Formoterol in Diabetes

Glomerular function is highly dependent on specialized cells known as podocytes, which are critical components of glomeruli. Diseases affecting podocytes and the glomerulus, such as diabetes, are the leading causes of ESKD, and there are no specific therapies that restore injury-induced loss of podocyte structure and function. It was previously shown using mouse models of podocyte injury that formoterol fumarate, a long-acting β2-AR agonist given four hours following injury, when glomerular dysfunction is already established, restored glomerular structure, significantly reduced proteinuria, and accelerated recovery of glomerular function. To determine if a similar effect occurred in CKD, specifically DN, investigators used streptozotocin, a murine model of type 1 diabetes, and a high fat diet (HFD), a murine model of type 2 diabetes, to examine the role of formoterol fumarate in DN. Following formoterol fumarate treatment, there was a marked recovery from and reversal of DN in the streptozotocin and HFD mice treated with formoterol fumarate compared to those treated with vehicle alone at the ultrastructural, histological, and functional levels. Investigators also performed a competing risk regression in Veterans aged 65 or over with incident CKD stage 4 to compare the rate of ESKD progression in Veterans without and with COPD, who use β2-AR agonists.

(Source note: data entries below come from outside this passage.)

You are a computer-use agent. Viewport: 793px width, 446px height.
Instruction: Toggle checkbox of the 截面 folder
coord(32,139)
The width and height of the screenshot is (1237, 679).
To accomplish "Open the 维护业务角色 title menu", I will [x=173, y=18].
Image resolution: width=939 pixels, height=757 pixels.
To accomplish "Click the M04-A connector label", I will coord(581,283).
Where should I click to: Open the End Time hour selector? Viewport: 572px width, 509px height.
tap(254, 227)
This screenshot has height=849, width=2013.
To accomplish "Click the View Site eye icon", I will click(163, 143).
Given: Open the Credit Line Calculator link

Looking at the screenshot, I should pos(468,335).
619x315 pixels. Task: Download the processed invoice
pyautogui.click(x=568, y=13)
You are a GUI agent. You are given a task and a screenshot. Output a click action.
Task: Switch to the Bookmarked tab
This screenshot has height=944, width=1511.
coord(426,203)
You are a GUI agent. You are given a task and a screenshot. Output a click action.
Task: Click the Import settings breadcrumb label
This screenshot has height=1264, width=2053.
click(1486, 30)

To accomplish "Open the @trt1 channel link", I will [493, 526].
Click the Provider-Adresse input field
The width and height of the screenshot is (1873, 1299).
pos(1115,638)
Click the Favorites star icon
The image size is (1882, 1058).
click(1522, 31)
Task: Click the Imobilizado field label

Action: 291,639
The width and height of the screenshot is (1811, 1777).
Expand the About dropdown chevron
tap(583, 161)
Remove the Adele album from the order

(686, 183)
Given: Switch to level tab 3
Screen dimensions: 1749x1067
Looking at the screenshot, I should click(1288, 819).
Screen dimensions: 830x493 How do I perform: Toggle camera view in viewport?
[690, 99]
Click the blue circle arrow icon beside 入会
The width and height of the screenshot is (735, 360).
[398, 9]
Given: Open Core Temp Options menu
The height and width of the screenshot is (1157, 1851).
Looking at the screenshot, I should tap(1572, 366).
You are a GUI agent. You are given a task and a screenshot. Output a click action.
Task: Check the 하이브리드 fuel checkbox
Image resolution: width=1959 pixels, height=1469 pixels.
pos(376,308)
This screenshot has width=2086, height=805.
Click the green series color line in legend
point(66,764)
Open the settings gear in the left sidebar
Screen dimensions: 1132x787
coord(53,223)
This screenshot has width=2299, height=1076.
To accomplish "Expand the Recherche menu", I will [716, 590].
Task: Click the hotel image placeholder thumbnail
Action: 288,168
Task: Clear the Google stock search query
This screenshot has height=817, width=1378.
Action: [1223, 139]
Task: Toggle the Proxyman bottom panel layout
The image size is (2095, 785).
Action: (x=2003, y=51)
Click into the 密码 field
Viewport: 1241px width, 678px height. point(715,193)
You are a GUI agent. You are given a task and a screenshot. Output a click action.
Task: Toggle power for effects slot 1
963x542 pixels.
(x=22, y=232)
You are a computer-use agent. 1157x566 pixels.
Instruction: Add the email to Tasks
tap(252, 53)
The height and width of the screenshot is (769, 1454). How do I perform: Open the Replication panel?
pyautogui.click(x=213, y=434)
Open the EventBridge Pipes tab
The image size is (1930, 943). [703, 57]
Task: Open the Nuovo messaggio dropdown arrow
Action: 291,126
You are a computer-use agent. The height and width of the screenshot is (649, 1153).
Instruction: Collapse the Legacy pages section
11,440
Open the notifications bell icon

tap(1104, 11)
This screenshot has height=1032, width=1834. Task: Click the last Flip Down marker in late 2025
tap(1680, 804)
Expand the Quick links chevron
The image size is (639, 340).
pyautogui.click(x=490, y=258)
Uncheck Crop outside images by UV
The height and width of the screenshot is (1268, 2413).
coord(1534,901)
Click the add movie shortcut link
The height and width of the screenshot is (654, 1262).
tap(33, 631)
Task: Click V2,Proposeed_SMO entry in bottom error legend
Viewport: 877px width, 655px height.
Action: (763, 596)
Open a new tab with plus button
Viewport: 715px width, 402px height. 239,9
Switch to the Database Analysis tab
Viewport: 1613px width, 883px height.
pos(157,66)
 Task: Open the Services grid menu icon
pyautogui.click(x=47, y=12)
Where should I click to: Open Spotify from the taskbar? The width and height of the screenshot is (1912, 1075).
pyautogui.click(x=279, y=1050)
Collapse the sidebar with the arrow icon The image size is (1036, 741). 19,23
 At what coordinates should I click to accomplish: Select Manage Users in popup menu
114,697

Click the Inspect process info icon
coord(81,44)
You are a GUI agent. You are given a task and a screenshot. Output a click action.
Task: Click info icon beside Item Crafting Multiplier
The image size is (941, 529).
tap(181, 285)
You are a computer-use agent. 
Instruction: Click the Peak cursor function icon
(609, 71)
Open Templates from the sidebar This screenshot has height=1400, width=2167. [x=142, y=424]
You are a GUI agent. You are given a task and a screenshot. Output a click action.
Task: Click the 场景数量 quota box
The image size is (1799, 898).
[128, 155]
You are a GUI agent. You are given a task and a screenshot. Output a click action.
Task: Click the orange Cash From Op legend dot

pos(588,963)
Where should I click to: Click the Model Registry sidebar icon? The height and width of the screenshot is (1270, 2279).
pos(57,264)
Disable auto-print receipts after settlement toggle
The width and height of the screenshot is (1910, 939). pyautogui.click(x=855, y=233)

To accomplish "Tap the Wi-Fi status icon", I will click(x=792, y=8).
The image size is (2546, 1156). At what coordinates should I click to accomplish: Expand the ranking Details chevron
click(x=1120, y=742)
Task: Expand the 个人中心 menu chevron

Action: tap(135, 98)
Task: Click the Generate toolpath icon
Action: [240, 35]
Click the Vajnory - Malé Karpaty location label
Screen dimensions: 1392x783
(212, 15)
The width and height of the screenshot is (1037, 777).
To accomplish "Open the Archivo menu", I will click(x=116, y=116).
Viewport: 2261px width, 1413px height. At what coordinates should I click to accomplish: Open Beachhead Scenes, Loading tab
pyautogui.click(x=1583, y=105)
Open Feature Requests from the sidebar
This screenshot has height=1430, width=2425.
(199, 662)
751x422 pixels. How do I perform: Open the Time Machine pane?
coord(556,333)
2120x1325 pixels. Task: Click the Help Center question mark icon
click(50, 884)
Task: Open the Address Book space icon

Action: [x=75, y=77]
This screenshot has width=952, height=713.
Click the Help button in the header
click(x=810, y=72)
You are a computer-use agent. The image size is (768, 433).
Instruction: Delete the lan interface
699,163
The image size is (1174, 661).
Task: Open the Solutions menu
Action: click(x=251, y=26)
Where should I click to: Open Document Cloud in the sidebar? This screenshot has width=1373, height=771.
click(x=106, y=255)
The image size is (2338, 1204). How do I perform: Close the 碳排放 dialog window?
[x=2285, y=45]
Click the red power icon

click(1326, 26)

Investigators found a 25.6% reduction in the rate of ESKD in Veterans with COPD compared to those without4. In a second cohort of Veterans, Investigators demonstrated significantly slower progression from CKD stage 3 to CKD stage 5 in patients with COPD compared to those without COPD. Together these data indicate that β2-AR agonists, especially formoterol fumarate, may be a novel treatment for DN.